*** Opening MATERIAL FOR THIS TASK ***
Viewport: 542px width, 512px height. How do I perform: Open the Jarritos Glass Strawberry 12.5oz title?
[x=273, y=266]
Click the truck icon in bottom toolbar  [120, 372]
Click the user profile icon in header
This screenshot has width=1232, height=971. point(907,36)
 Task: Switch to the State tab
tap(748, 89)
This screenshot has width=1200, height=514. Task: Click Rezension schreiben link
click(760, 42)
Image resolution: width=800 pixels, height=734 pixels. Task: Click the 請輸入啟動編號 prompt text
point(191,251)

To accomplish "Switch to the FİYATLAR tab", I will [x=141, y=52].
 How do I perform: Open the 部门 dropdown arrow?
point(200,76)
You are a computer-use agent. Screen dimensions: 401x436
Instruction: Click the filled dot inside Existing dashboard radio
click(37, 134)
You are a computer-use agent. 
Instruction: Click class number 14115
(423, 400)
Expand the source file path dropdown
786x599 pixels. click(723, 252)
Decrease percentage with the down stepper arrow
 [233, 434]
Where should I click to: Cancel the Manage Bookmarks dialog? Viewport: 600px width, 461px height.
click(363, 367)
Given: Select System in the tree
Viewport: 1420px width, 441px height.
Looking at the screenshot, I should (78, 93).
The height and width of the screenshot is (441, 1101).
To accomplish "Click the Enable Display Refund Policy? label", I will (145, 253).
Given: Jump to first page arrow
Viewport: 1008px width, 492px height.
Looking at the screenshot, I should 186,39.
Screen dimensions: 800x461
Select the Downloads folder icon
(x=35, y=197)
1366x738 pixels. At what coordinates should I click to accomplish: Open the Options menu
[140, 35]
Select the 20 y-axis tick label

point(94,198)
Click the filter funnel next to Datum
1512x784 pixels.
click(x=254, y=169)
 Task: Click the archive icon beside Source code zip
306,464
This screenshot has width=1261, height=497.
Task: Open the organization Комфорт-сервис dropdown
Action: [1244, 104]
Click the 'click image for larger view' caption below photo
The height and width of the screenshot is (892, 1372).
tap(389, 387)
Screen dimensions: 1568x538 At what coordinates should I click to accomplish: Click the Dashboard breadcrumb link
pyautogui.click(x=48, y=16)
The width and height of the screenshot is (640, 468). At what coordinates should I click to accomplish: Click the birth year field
*** Closing MATERIAL FOR THIS TASK ***
TASK BRIEF:
Report the number of lines, in the entries above, that contain the word "agent", without any other text.

SOLUTION:
2